The nation’s cybersecurity ecosystem is set for a boost with the impending establishment of a Cybersecurity Fund by the recently instituted Cyber Security Authority and Ministry of Finance to ensure timely access to adequate funding by the Authority, Minister for Communication and Digitalisation, Ursula Owusu-Ekuful, has disclosed.
This move, she said, is in compliance with provisions contained in Section 29 of the Cybersecurity Act 2020, which enjoins the Authority to set up a Fund to provide financial resources to promote and strengthen the country’s cybersecurity to enable the Authority effectively combat cybercrime, which was estimated to cost US$6trillion globally in 2021 and will reach US$10.5trillion by 2025.
The sector minister further suggested that allocations will be made to this end in the forthcoming budget, as hitherto activities of cybersecurity institutions have largely been funded through resources solicited from stakeholder agencies, particularly the National Communications Authority.
She made these remarks at a workshop on the implications and roles of cybersecurity stakeholders, where the Acting Director-General of the Authority, Dr. Albert Antwi-Boasiako, called for dedicated funding to address rising domestic cybersecurity challenges.
“The law itself enjoins the Authority to set up a Cybersecurity Fund and has designated the areas we should look at, so we are working with the Ministry of Finance to ensure that it is set up.
“Since 2017, we have been soliciting funds from other agencies, particularly the NCA, to support their activities. But now that they have been set up as an Authority and launched, we need to make budgetary provision for them; and I know for a fact that the next budget will provide significantly for infrastructure and governance needs of the Authority,” she explained.

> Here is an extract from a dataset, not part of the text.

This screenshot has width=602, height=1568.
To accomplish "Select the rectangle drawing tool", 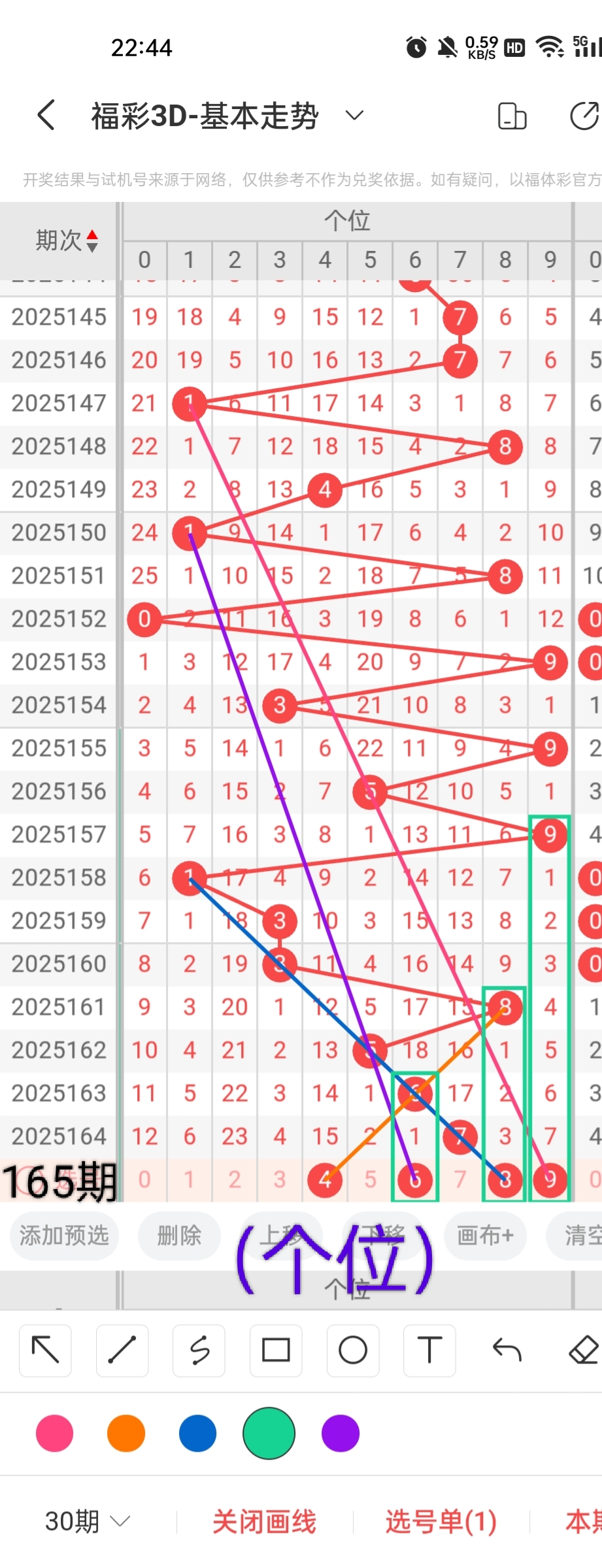I will (x=276, y=1350).

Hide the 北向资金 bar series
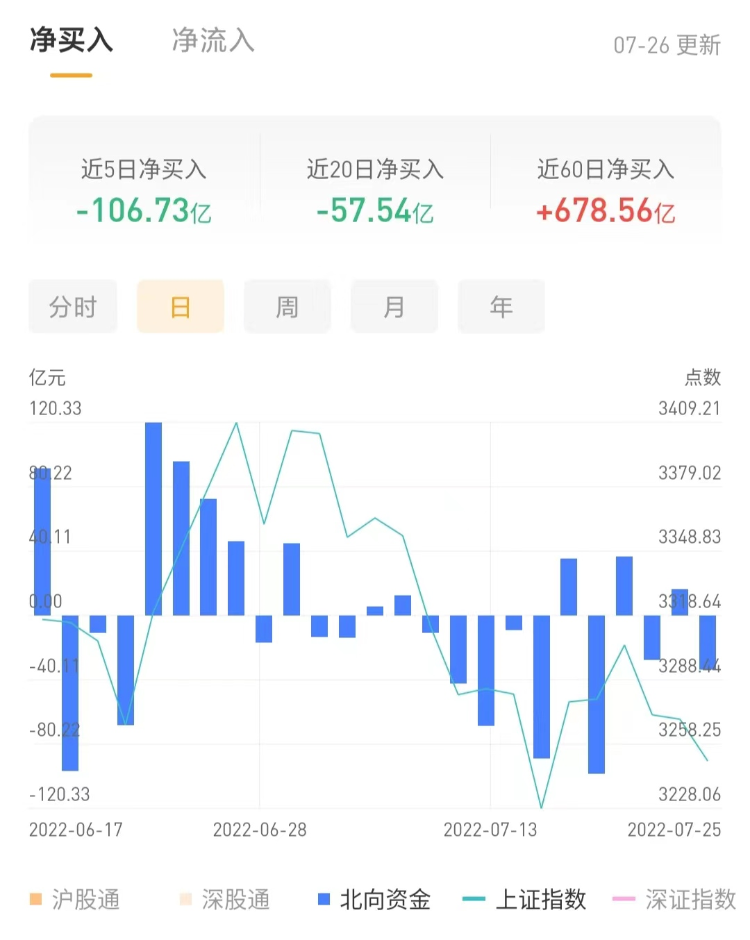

According to the Cybersecurity Act 2020, sources of money for the Fund will include seed money approved by Parliament; money which may become lawfully payable to the Authority for the Fund; grants, gifts, donations and other voluntary contributions; a charge determined by the Authority; a proportion of the fees charged on all government
e-services determined by the Authority, as well as levies approved by Parliament for the Fund.
Mrs. Owusu-Ekuful added that the industry’s overarching importance to the state and businesses requires the private sector to take upon itself a proactive role.
The Cybersecurity watchdog has designated some 189 institutions across 13 sectors in finance, energy and health, among others, as Critical Information Infrastructures (CII), owing to the crucial role they play in the wider economy.
These institutions will be subjected to baseline audits to ascertain their level of preparedness for cyberattacks and be brought up to the minimum required standard, where lacking, Mrs. Owusu-Ekuful stated.
In a similar vein, Dr. Antwi-Bossiako said his outfit will play an active role in sensitising owners of these institutions to the risks and benefits of adhering to directives issued by the regulator.
“We will engage with those designated as such, explain the rationale and process, and register them; following that, the Authority will support implementation of the Directive issued by the minister.
The workshop brought together stakeholders, particularly professionals, who were tasked to initiate a forum that will ensure standards are achieved and maintained in the domestic cybersecurity space.